Economistas criticam duramente a decisão do presidente Michel Temer de manter o reajuste dos servidores federais em 2019 e também o do Judiciário, este último em acordo fechado com o STF (Supremo Tribunal Federal).

Nesta quarta-feira (30), Temer fechou um acordo com o STF (Supremo Tribunal Federal) concedendo o reajuste de 16,38% para o Judiciário federal em troca do fim do auxílio-moradia. Posição foi contrária a equipe econômica queria adiar o reajuste dos servidores federais para 2020 para garantir a maior parte dessa economia (R$ 6,9 bilhões, em 2019).

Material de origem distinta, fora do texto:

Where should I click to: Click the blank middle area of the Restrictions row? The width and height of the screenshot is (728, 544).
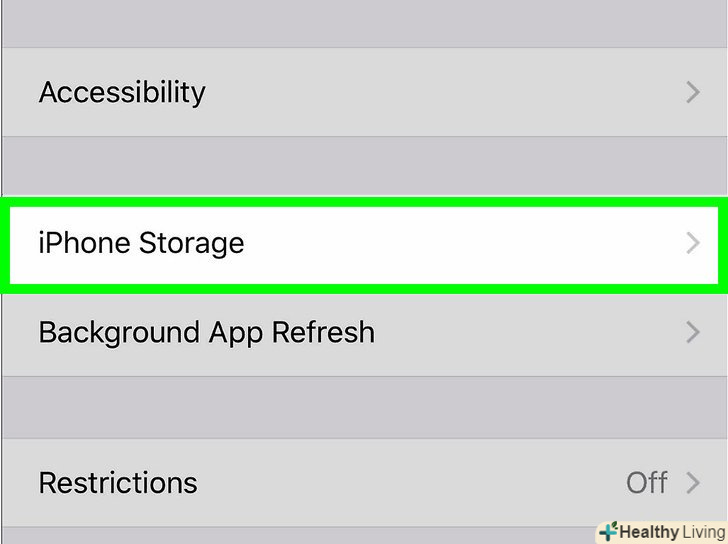coord(400,483)
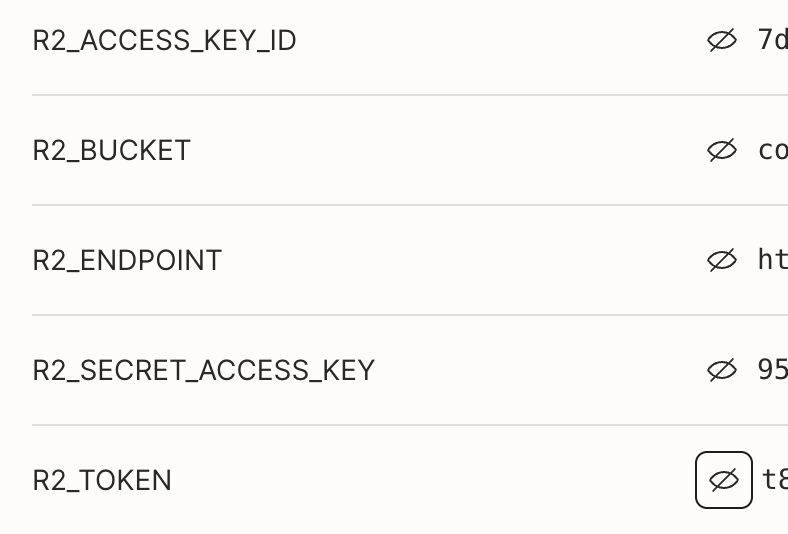Select the R2_TOKEN variable name
Screen dimensions: 788x534
point(102,480)
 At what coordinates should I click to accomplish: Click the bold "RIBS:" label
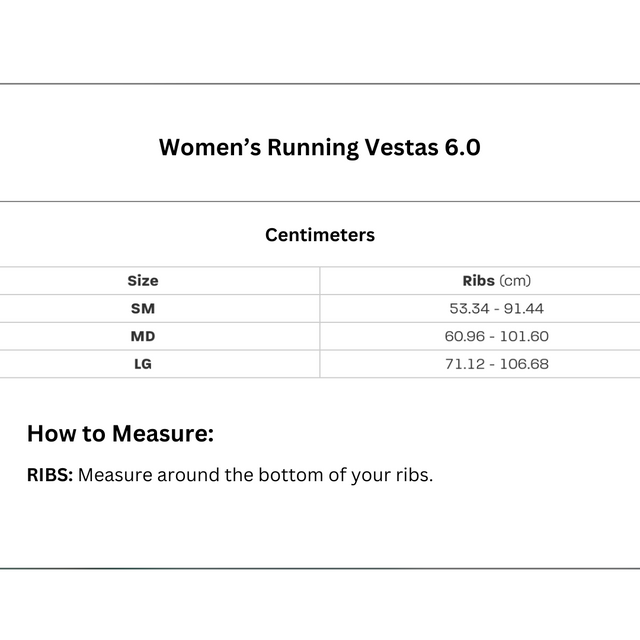tap(50, 475)
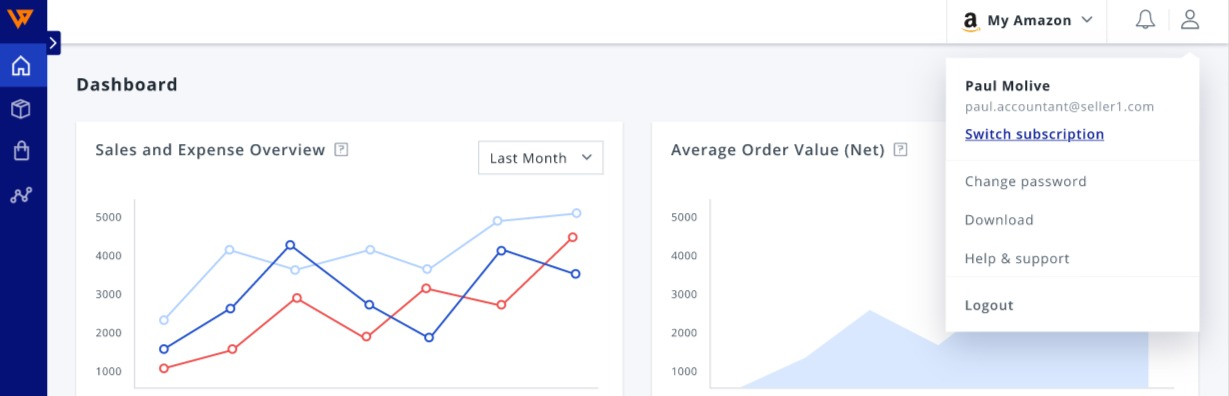Click the orange W logo
This screenshot has height=396, width=1229.
tap(21, 18)
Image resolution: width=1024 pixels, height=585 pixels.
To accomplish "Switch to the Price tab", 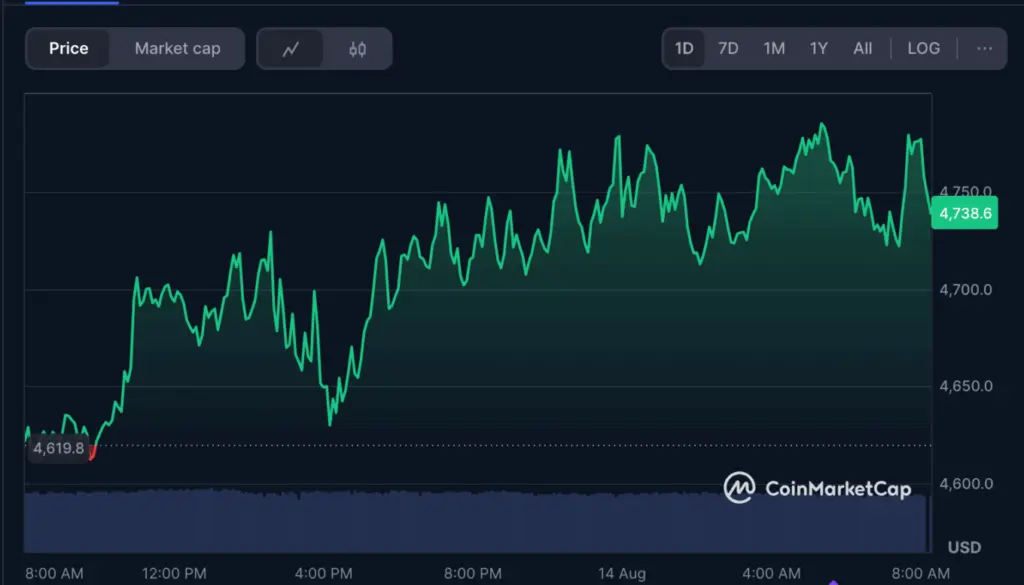I will [68, 47].
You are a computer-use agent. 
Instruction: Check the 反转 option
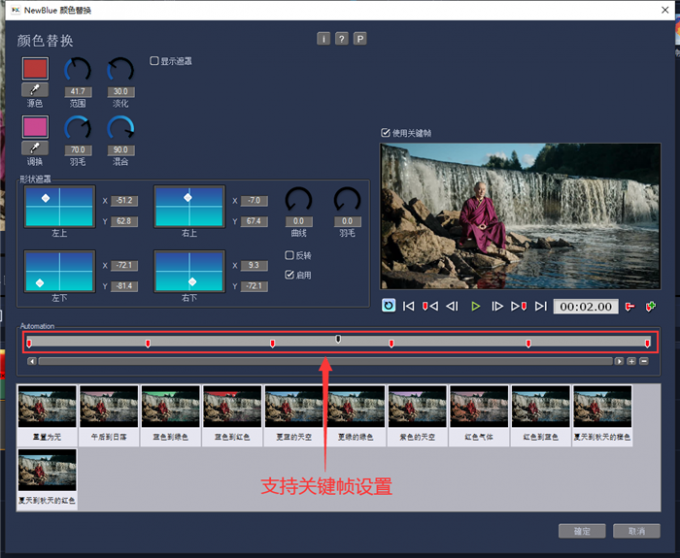(290, 256)
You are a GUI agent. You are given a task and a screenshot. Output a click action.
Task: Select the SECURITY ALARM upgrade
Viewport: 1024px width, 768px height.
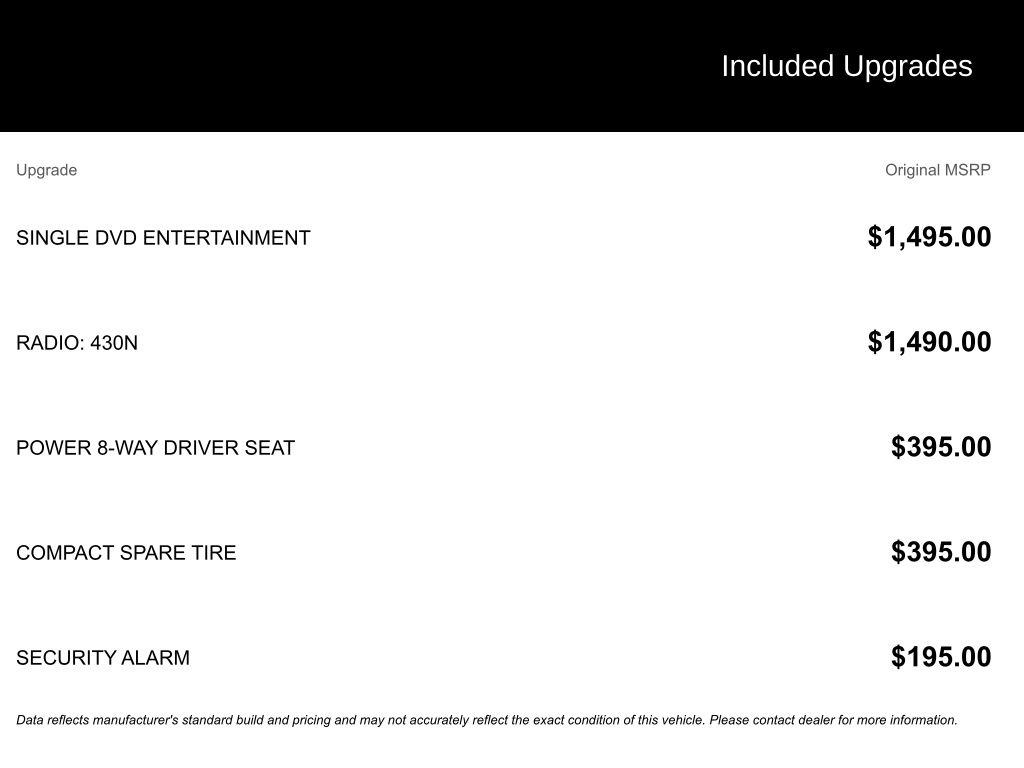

Os reajustes —de 4,75% a 6,65%— foram negociados em 2015, mantidos por Temer quando assumiu a Presidência e programados para os anos seguintes. São beneficiadas 23 carreiras.

Cálculos de técnicos da Câmara dos Deputados indicam que o acordo acarretará mais R$ 930 milhões somente com despesas decorrentes do aumento salarial para juízes.

A conta pode chegar a R$ 1,1 bilhão considerando servidores do Executivo com rendimentos atrelados ao teto do Supremo. Com o reajuste, esse patamar passará de R$ 33,7 mil para R$ 39,2 mil.

O Judiciário convenceu o presidente de que o aumento salarial poderia ser compensado pelo fim do auxílio-moradia de R$ 4.377 para os juízes.